For each output we define specific information, namely the program
name, the footnotes & titles, the paper (this indicates the
orientation, P for portrait and L for landscape, the number indicates
the font size), the suffix and args
.
It could look something like that:
- program: t_pop_slide
titles: Analysis Sets
footnotes: 'Analysis Sets footer'
paper: L6
- program: t_ds_slide
titles: Patient Disposition ({filter_titles("adsl")})
footnotes: 't_ds footnotes'
paper: L6
suffix: ITT
- program: t_dm_slide
titles: Patient Demographics and Baseline Characteristics
footnotes: 't_dm_slide footnote'
paper: L6
suffix: ITT
args:
arm: "TRT01A"
vars: ["SEX", "AGE", "RACE", "ETHNIC", "COUNTRY"]
The program name refers to a function that produces an output. This
could be one of the _slide
functions in
autoslider.core
or a custom function.
Titles and footnotes are added once the outputs are created. We refer to that as decorating the outputs.
The suffix specifies the name of the filters that are applied to the
data, before the data is funneled into the function (program). The
filters themselves are specified in the filters.yml
file.
filters.yml
In filters.yml
we specify the names of the filters used
across the outputs. Each filter has a name (e.g. FAS
), a
title (Full Analysis Set
), and then the filtering condition
on a target dataset. The filter title may be appended to the output
title. For the t_ds_slides
slide above all filter titles
that target the adsl dataset would be included in the brackets. We would
thus expect the title to read: “Patient Disposition (Full Analysis
Set)”
[what is the type?]
As you can see, we don’t just have population filters, but also
filters on serious adverse events. We can thus produce SAE tables by
just supplying the serious adverse events to the AE table function. This
concept generalizes also to PARAMCD
values.
ITT:
title: Intent to Treat Population
condition: ITTFL =='Y'
target: adsl
type: slref
SAS:
title: Secondary Analysis Set
condition: SASFL == 'Y'
target: adsl
type: slref
SE:
title: Safety Evaluable Population
condition: SAFFL=='Y'
target: adsl
type: slref
SER:
title: Serious Adverse Events
condition: AESER == 'Y'
target: adae
type: anl
You can find an overview of all autoslider.core
functions here.
Note that all output-producing functions end with _slide
while the prefix (i.e. t_
, l_
,
g_
) specify the type of output (i.e. table, listing, or
graph respectively). Custom functions are needed if the
autoslider.core
functions do not cover the outputs you
need. More on that further down.
A typical workflow could look something like this:
library("dplyr")
# load all filters
filters::load_filters(filters, overwrite = TRUE)
# read data
data <- list(
"adsl" = eg_adsl %>%
mutate(
FASFL = SAFFL, # add FASFL for illustrative purpose for t_pop_slide
# DISTRTFL is needed for t_ds_slide but is missing in example data
DISTRTFL = sample(c("Y", "N"), size = length(TRT01A), replace = TRUE, prob = c(.1, .9))
) %>%
preprocess_t_ds(), # this preproccessing is required by one of the autoslider.core functions
"adae" = eg_adae,
"adtte" = eg_adtte,
"adrs" = eg_adrs,
"adlb" = eg_adlb
)
# create outputs based on the specs and the functions
outputs <- spec_file %>%
read_spec() %>%
# we can also filter for specific programs, if we don't want to create them all
filter_spec(., program %in% c(
"t_ds_slide",
"t_dm_slide",
"t_pop_slide"
)) %>%
# these filtered specs are now piped into the generate_outputs function.

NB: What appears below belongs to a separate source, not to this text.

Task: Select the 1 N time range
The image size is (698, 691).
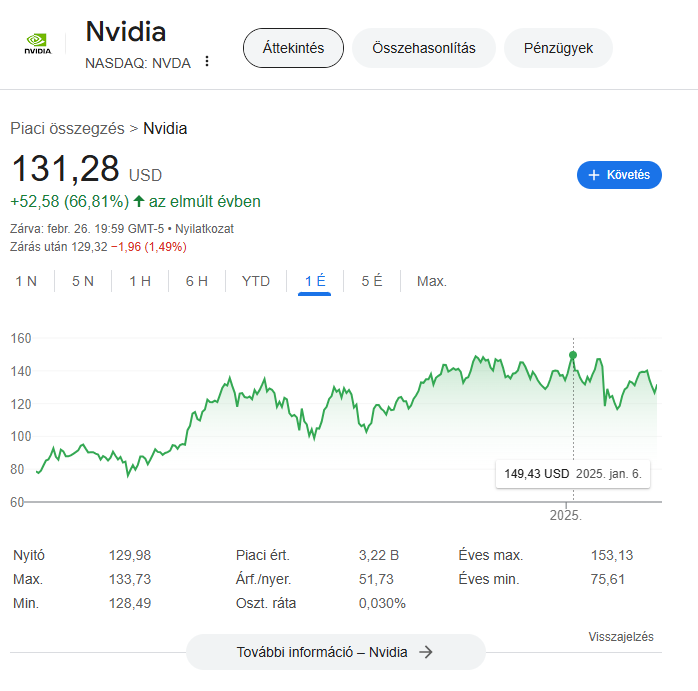Action: pyautogui.click(x=26, y=281)
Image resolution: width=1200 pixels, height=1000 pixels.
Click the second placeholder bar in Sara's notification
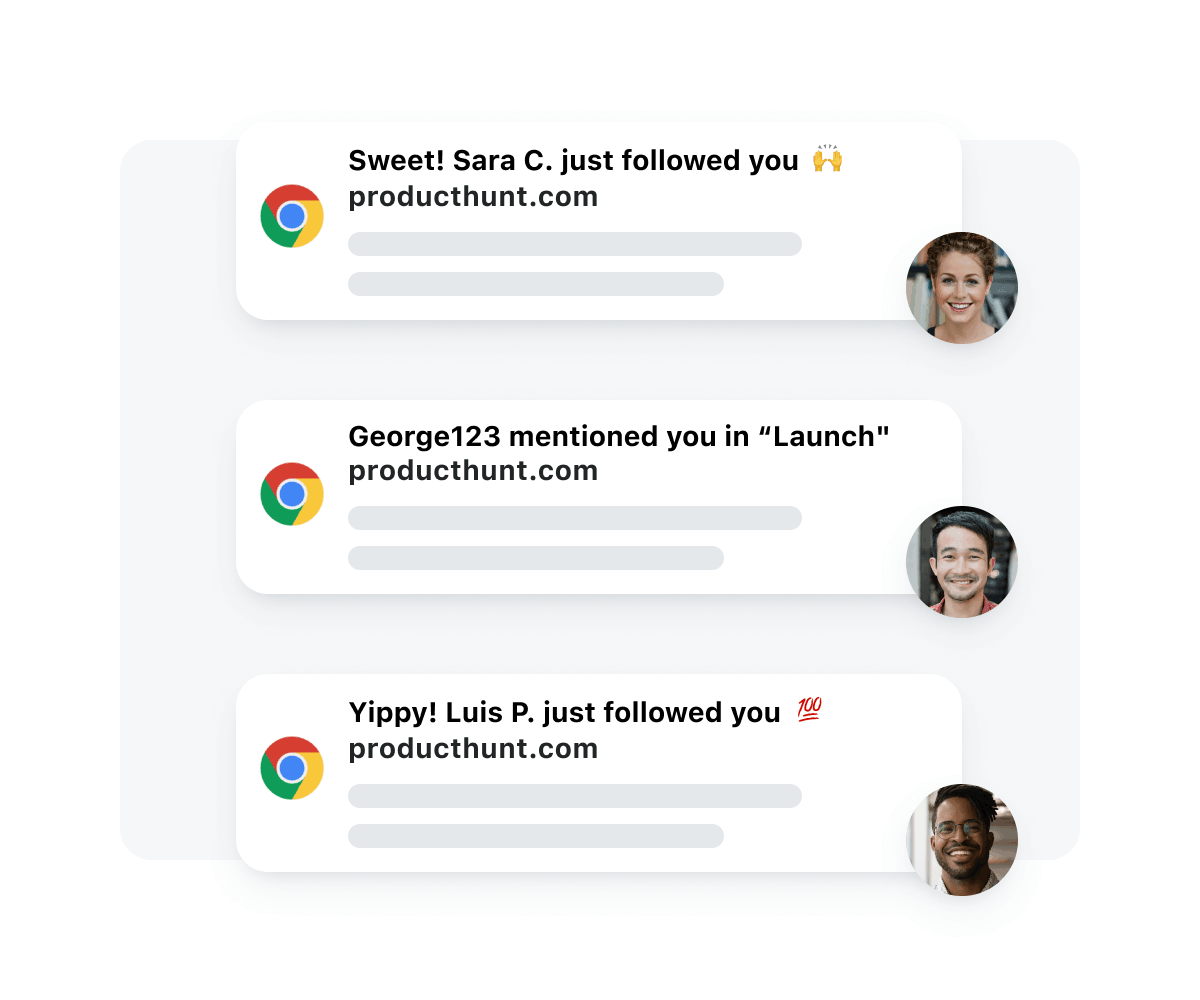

# this function also requires the data
generate_outputs(datasets = data) %>%
# now we decorate based on the specs, i.e. add footnotes and titles
decorate_outputs(
version_label = NULL
)
#> ✔ 3/4 outputs matched the filter condition `program %in% c("t_ds_slide", "t_dm_slide", "t_pop_slide")`.
#> ❯ Running program `t_pop_slide` with suffix 'ITT'.
#> ⚠ Error: object 't_pop_slide' of mode 'function' was not found
#> ❯ Running program `t_ds_slide` with suffix 'ITT'.
#> Filter 'ITT' matched target ADSL.
#> 400/400 records matched the filter condition `ITTFL == 'Y'`.
#> ❯ Running program `t_dm_slide` with suffix 'ITT'.
#> Filter 'ITT' matched target ADSL.
#> 400/400 records matched the filter condition `ITTFL == 'Y'`.
We can have a look at one of the outputs stored in the outputs file:
outputs$t_pop_slide_ITT
#> [1] "object 't_pop_slide' of mode 'function' was not found"
#> attr(,"step")
#> [1] "filter dataset"
#> attr(,"spec")
#> attr(,"spec")$program
#> [1] "t_pop_slide"
#>
#> attr(,"spec")$titles
#> [1] "Analysis Sets"
#>
#> attr(,"spec")$footnotes
#> [1] "Analysis Sets footer"
#>
#> attr(,"spec")$paper
#> [1] "L6"
#>
#> attr(,"spec")$suffix
#> [1] "ITT"
#>
#> attr(,"spec")$output
#> [1] "t_pop_slide_ITT"
#>
#> attr(,"class")
#> [1] "autoslider_error"
Now we can save it to a slide. For this example I store the output in
a tempfile, you would likely store it in the outputs/
folder.
Unless your requirements are really specific, the most efficient way to write a study function is to base it off of a template function from the TLG catalogue.
The function you would want to create should take as input a list of
datasets and potentially additional arguments. Within the function, you
should not worry about filtering the data, as this should be taken care
of with the filters.yml
file and the general workflow. To
work properly with autoslider.core
your function should
return either:
ggplot2
object for graphsrtables
object for tablesrlistings
object for listingsThat’s it!
Now let’s see how this works in practice.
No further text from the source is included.